My stingy voice hates me being vulnerable. It totally and completely resists giving in and always wants to get back control. In fact, just thinking about succumbing to my feelings makes my gut churn. It gives me tension in my throat. And choosing vulnerability when it comes with such discomfort, choosing love when it is as painful as it is filled with joy, and choosing a new life when it’s so easy to be complacent is…difficult. 

I am an expert at distracting myself from what I really feel by focussing on something shiny and new. And it keeps me from commitment, which is so clearly the next challenge for me.

I got some coaching today that if I am really choosing commitment, then I can’t be distracted by just any light-heartedness that could potentially relieve the temporary agony of being vulnerable and exposing a real me to the world. What I need to have instead is the courage to have patience, which will create the space for things to happen. 
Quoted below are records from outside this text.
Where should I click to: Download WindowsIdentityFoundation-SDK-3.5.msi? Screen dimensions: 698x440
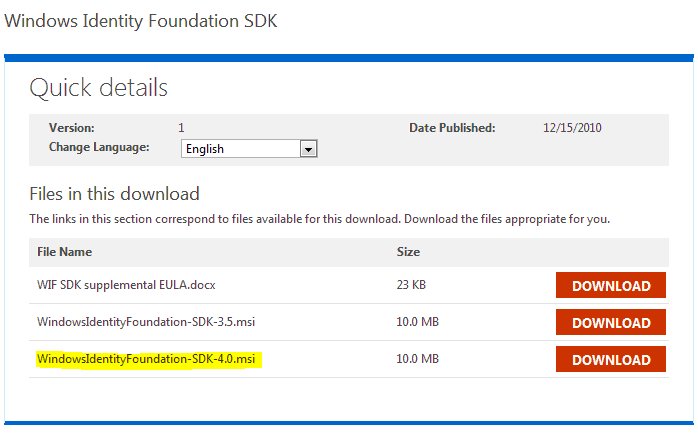610,323
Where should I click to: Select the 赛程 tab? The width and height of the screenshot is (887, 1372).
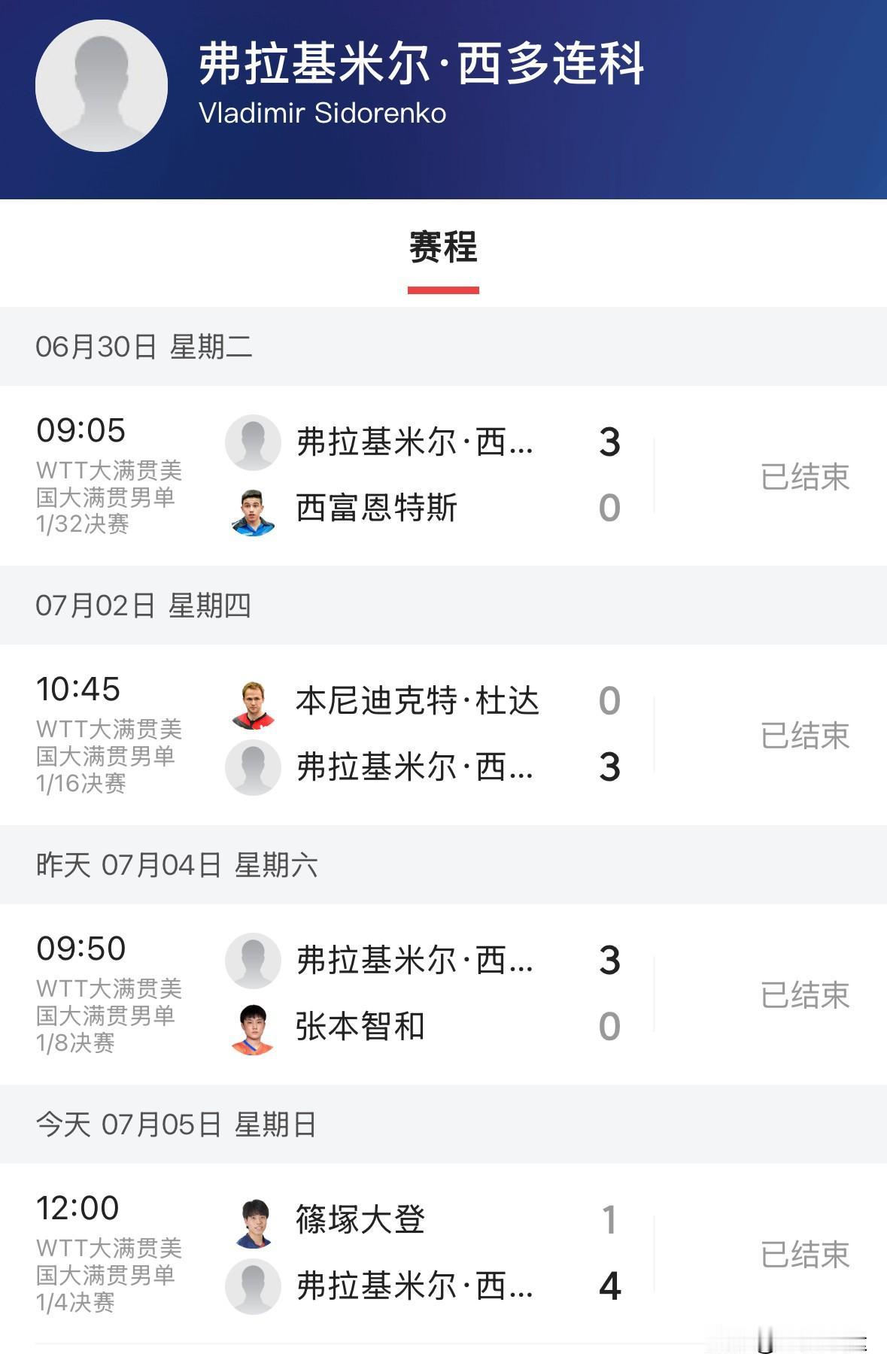point(443,247)
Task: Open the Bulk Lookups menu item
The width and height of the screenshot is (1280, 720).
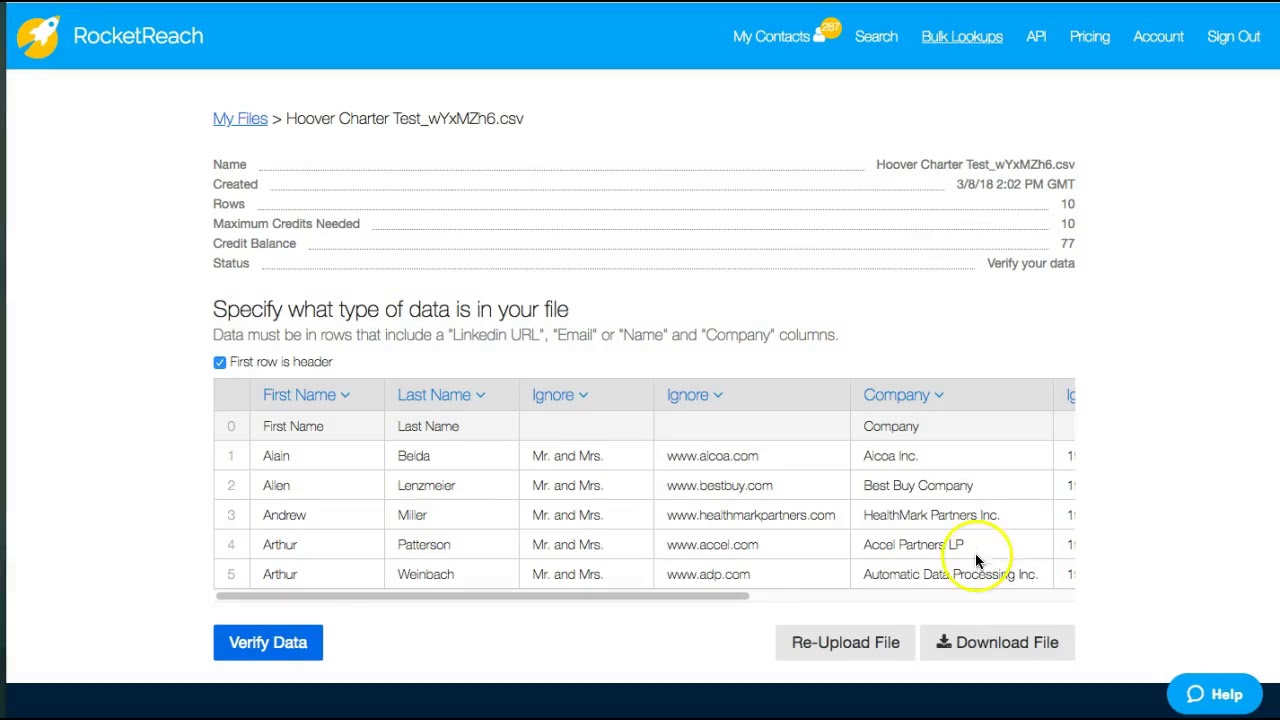Action: (x=961, y=37)
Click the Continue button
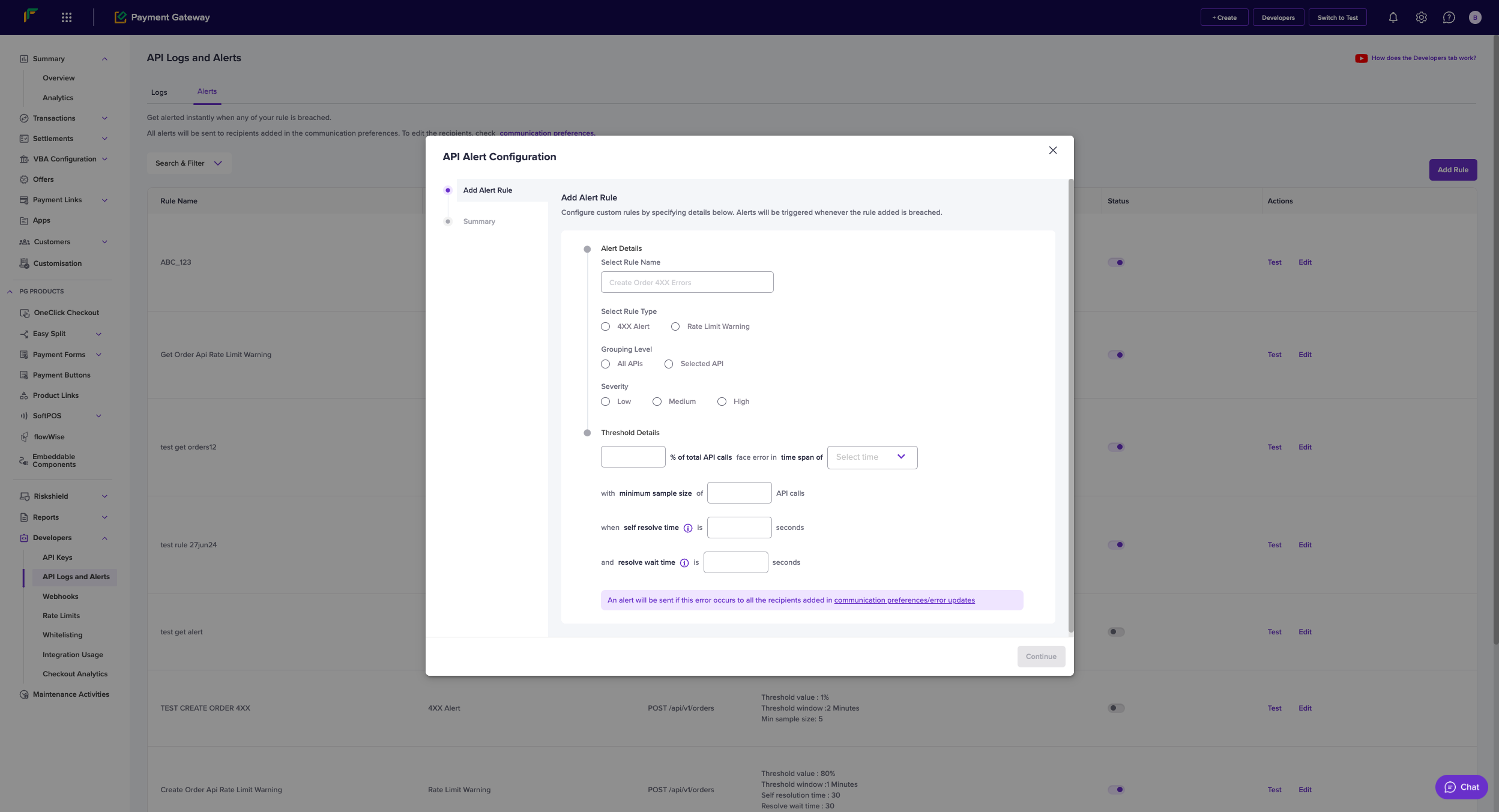Viewport: 1499px width, 812px height. click(1040, 657)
So I am surrounded by things I cherish. An apartment that I adore. Friends that make life worth living.  A job that doesn’t feel like work. A life I love. There is nothing left anymore to distract myself from the longing I have to fall in love.

What’s left is I have to choose for it not to feel like I’m giving something up, or succumbing control. I have to choose for it to feel like the first night in Spring feels; fresh, happy and new, and surprising in its warmth. Exciting as a summer in the city.